What is a Ridge Augmentation?

A ridge augmentation is a common dental procedure often performed in an area where there has been a loss of bone to help recreate the natural contour of the gums and jaw.

The alveolar ridge of the jaw is the bone that surrounds the roots of teeth. When a tooth is removed, an empty socket is left in the alveolar ridge bone. Usually this empty socket will heal on its own, filling with bone and tissue. Sometimes when a tooth is removed, the bone surrounding the socket breaks, and it unable to heal on its own. The previous height and width of the socket will continue to deteriorate.

Rebuilding the original height and width of the alveolar ridge is not medically necessary, but may be required for dental implant placement, or for aesthetic purposes. Dental implants require bone to support their structure, and a ridge augmentation can help rebuild this bone to accommodate the implant.
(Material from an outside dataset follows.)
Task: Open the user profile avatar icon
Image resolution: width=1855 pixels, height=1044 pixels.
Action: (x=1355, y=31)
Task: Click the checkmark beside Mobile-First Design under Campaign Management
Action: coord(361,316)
How is the Surgery Accomplished?

A ridge augmentation involves the use of bone obtained from a bone bank, or the patient’s own bone to build up lost bone due to periodontal disease, trauma, or bone atrophy.  The procedure utilizes special membranes to help protect the newly placed bone to encourage bone regeneration during the healing process.  Drs. Konikoff, Konikoff, and Salzberg may also choose to use a space-maintaining product over the top of the graft to help restore the height and width of the space created by the tooth and bone loss, and into which new bone should grow.

A ridge augmentation procedure is typically performed in Drs. Konikoff, Konikoff, and Salzberg’s office under local anesthesia, with either oral sedative medication or intravenous sedation.